### Exercise aim
Retype all entries exactly as they stand, excluding pictures.

[Saved entries]
● ● ● ● ●
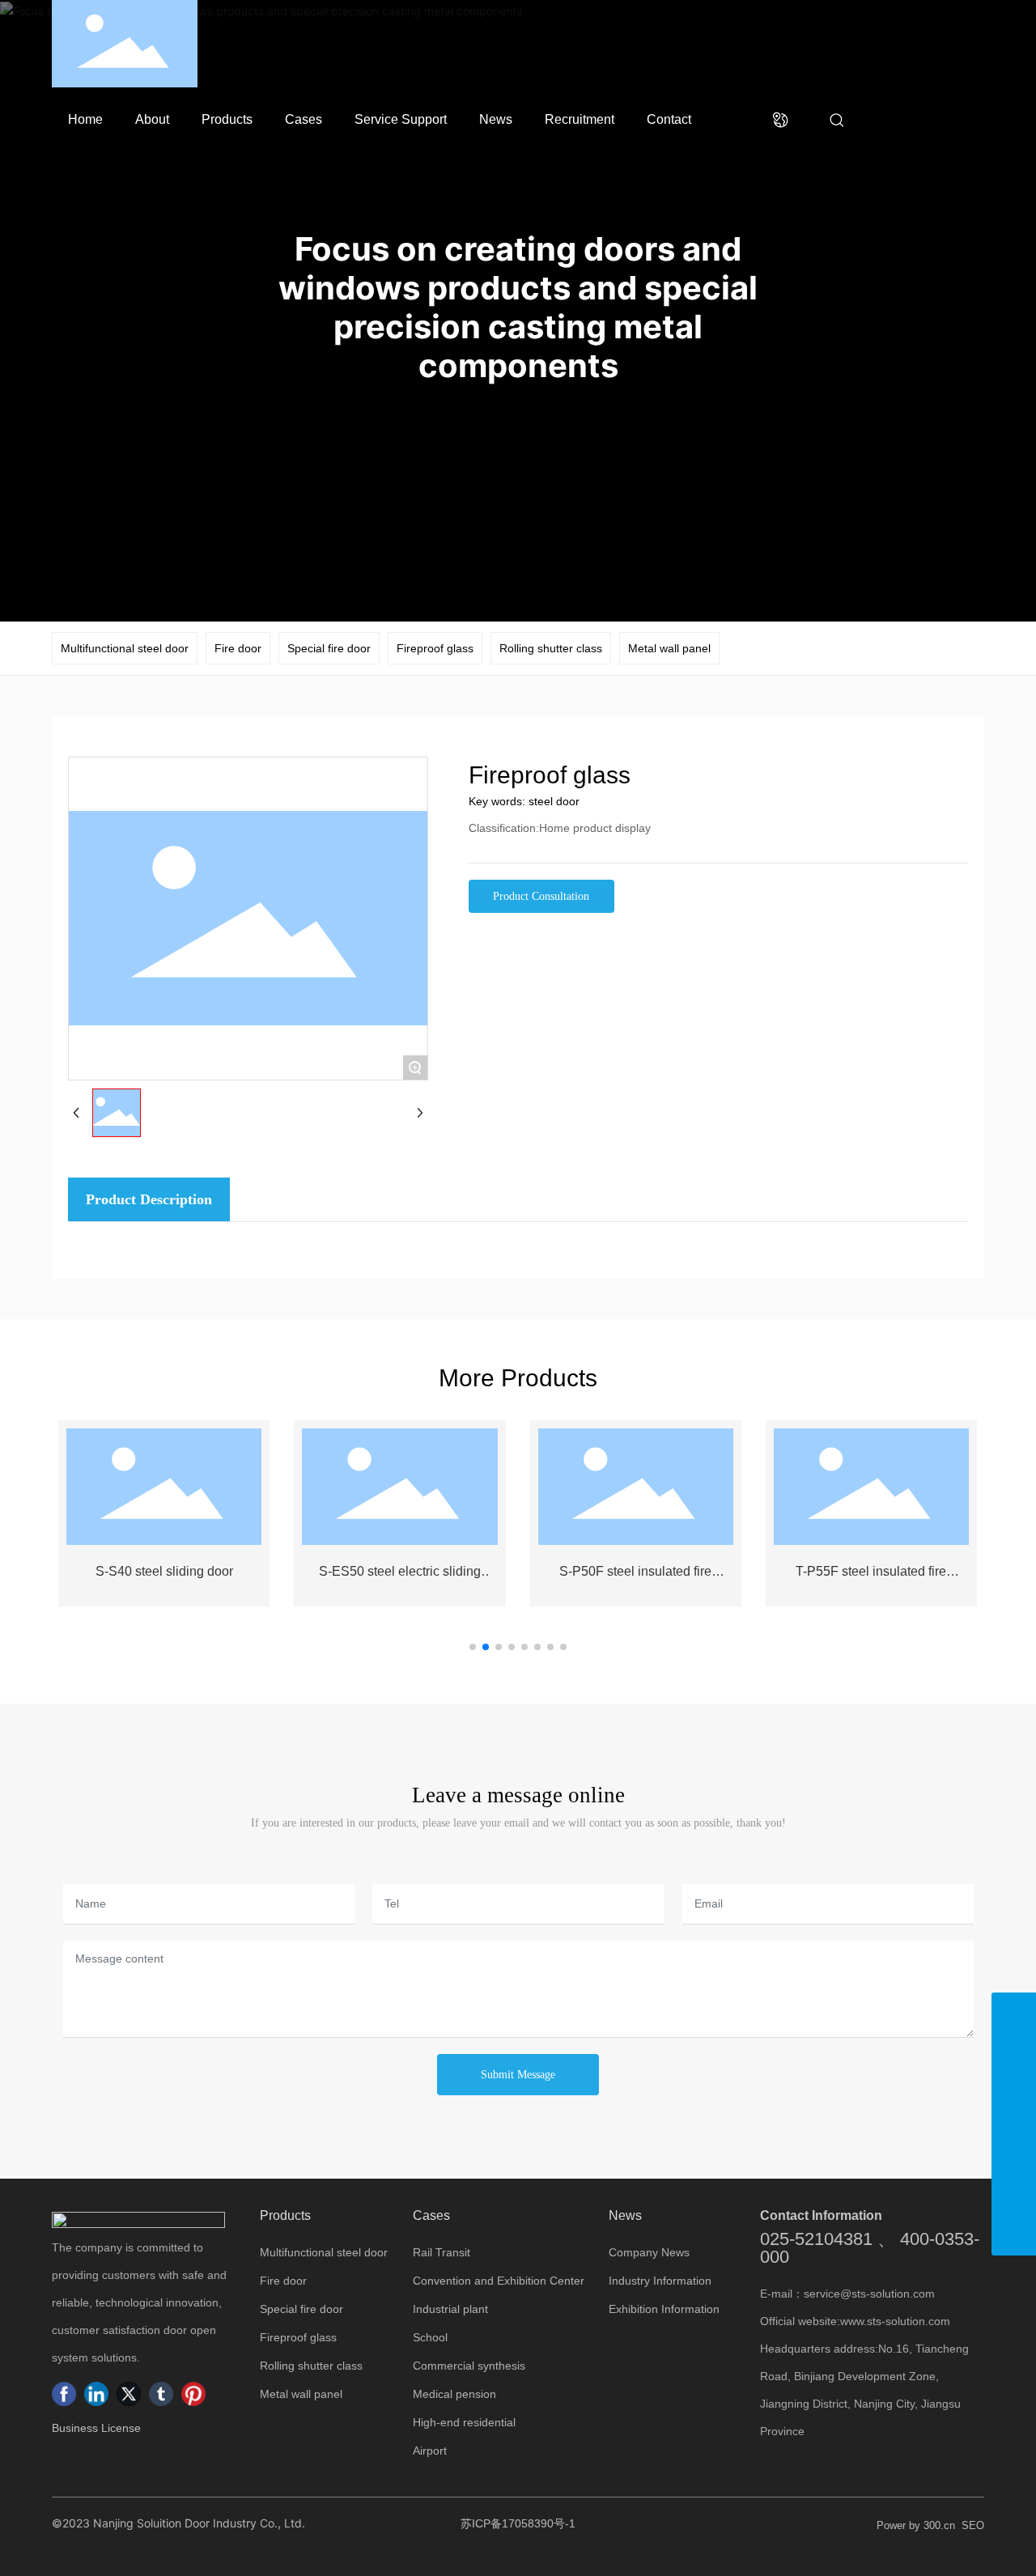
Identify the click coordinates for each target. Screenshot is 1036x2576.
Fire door (237, 648)
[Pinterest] (193, 2394)
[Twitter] (129, 2394)
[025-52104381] (1013, 2104)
● ● ● ● ●
### Written reply
Identify the click coordinates for each target. Screenshot is 1036x2576.
Fire door (237, 648)
[Pinterest] (193, 2394)
[Twitter] (129, 2394)
[025-52104381] (1013, 2104)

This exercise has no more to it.